[Text block]
☆ ☆ ☆ ☆ ☆

Garth Pollard was appointed an independent Governor of Birkbeck in 2001 and has served as Deputy Chair of Governors since 2008. He is the Chair of the College’s Audit Committee and an ex-officio member of the Nominations and Remunerations Committees. He retires from the post in September 2012.

A partner at Clifford Chance for 26 years, Garth Pollard was Executive Partner and Chief Operating Officer for 10 years before his retirement in 2001. His particular legal expertise is in financial, taxation and human resource matters. He has held many committee positions; serving on a prison monitoring board, as Chair of a Housing Association and of an independent school, St Christopher’s, in Letchworth. He has recently joined the Council of Aldeburgh Music, enabling him to enhance his lifelong love of music.

‘I have very much enjoyed my time with the College, doing whatever Birkbeck has asked me to do!’ he says. ‘I learned a great deal during my 11 years on various committees, but I particularly enjoyed becoming involved in the work that goes on in the School of Science, as I have no science background at all.

‘For me, one of the things that makes Birkbeck remarkable, besides its academic distinction, is the relationship I’ve seen between the staff and students. It seems very different to when I was 18 and at university, or indeed even to the way my children related to their university tutors. At Birkbeck the relationship is much more interactive. You see an amazing mix of people of all ages and backgrounds, who have come together because they want to learn and to expand their horizons – often overcoming real difficulties to achieve this. It makes Birkbeck’s graduation ceremonies truly celebratory occasions.

‘Members of my family have completed an MA and a doctorate at Birkbeck, so I know that from the student perspective the experiences have been truly positive also. Birkbeck is a special place, and I’m very happy to be continuing my relationship with the College as a Fellow. I particularly look forward to the Birkbeck Association coming to fruition.’

Oration

President, Master, Distinguished Governors, Graduands, Guests, and Colleagues,

It is my very great pleasure and privilege to be able to welcome Garth Pollard as a fellow of Birkbeck College.

Birkbeck has been extraordinarily fortunate in having someone of Pollard’s calibre as an independent governor for the past dozen years.

Running a successful College is very much like composing an intricate and intense opera. Benjamin Britten – a composer Pollard greatly enjoys - frequently wondered aloud what was needed to create something so enchanting that it would survive musical fads and restless audiences. When asked in 1949 why so much of his work was written for strings, Britten replied that strings best opened up possibilities for “elaborate divisi - the effect of many voices of the same kind” as well as an “infinite variety of colour – the use of mutes, pizzicato, harmonics and so forth.” He lauded musical “dexterity” and the “smaller combinations of players”, and spoke with disdain about people who prefer the“ the luscious ‘tutti’ effect from an orchestra” which “tend to cut off the upper partials and give the orchestra a constant rounded, booming and ‘fat’ sound”.

☆ ☆ ☆ ☆ ☆

[Material provided]

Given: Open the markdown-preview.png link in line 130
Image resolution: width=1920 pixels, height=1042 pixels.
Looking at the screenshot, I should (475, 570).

☆ ☆ ☆ ☆ ☆

[Requirement 1] According to the piece on Garth Pollard, why did Britten say so much of his work was written for strings?
[Requirement 2] From the piece on Garth Pollard, repeat the part that opens with the words containing "Garth Pollard was appointed" and closes with "in September 2012.".
[Requirement 3] Name every group the oration in the piece on Garth Pollard addresses in its opening line.

[Correct result 1] Britten said strings best opened up possibilities for "elaborate divisi," the effect of many voices of the same kind. They also offered an "infinite variety of colour" through mutes, pizzicato, harmonics and so forth.

[Correct result 2]
Garth Pollard was appointed an independent Governor of Birkbeck in 2001 and has served as Deputy Chair of Governors since 2008. He is the Chair of the College’s Audit Committee and an ex-officio member of the Nominations and Remunerations Committees. He retires from the post in September 2012.

[Correct result 3] President, Master, Distinguished Governors, Graduands, Guests, Colleagues